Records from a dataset
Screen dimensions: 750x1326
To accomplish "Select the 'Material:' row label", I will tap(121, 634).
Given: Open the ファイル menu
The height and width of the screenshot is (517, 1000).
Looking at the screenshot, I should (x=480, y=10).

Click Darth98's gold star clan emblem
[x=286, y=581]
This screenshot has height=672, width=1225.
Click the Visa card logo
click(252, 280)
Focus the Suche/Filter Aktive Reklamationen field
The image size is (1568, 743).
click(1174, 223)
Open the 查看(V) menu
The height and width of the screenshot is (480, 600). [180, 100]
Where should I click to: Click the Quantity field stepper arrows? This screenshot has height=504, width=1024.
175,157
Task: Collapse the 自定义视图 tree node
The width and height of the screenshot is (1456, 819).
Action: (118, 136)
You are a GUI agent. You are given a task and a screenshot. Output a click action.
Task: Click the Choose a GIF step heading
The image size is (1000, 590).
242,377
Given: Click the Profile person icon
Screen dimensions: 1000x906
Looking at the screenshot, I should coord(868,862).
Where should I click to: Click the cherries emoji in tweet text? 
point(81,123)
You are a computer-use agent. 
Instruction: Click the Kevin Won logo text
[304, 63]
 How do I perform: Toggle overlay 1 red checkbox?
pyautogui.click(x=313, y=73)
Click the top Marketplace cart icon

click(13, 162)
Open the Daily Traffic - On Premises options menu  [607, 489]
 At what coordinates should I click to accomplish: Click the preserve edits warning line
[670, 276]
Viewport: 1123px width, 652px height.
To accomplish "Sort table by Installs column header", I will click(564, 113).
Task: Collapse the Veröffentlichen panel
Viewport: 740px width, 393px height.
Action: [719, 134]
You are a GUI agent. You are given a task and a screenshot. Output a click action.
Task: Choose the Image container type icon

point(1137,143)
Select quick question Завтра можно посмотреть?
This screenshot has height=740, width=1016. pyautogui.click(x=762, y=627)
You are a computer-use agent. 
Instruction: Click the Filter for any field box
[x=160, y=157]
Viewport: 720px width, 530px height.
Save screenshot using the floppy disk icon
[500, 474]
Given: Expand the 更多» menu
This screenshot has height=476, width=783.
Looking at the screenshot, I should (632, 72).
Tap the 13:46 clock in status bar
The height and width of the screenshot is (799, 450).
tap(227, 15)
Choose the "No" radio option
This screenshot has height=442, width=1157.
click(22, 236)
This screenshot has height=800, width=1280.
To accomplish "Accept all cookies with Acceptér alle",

## EXERCISE REQUIREMENTS
Beginning at the line where "Instruction: Click the Filter" appears, extract each line through the end of the data above; keep them exact and include nothing else.

## RESPONSE TO THIS EXERCISE
Instruction: Click the Filter for any field box
[x=160, y=157]
Viewport: 720px width, 530px height.
Save screenshot using the floppy disk icon
[500, 474]
Given: Expand the 更多» menu
This screenshot has height=476, width=783.
Looking at the screenshot, I should (632, 72).
Tap the 13:46 clock in status bar
The height and width of the screenshot is (799, 450).
tap(227, 15)
Choose the "No" radio option
This screenshot has height=442, width=1157.
click(22, 236)
This screenshot has height=800, width=1280.
To accomplish "Accept all cookies with Acceptér alle",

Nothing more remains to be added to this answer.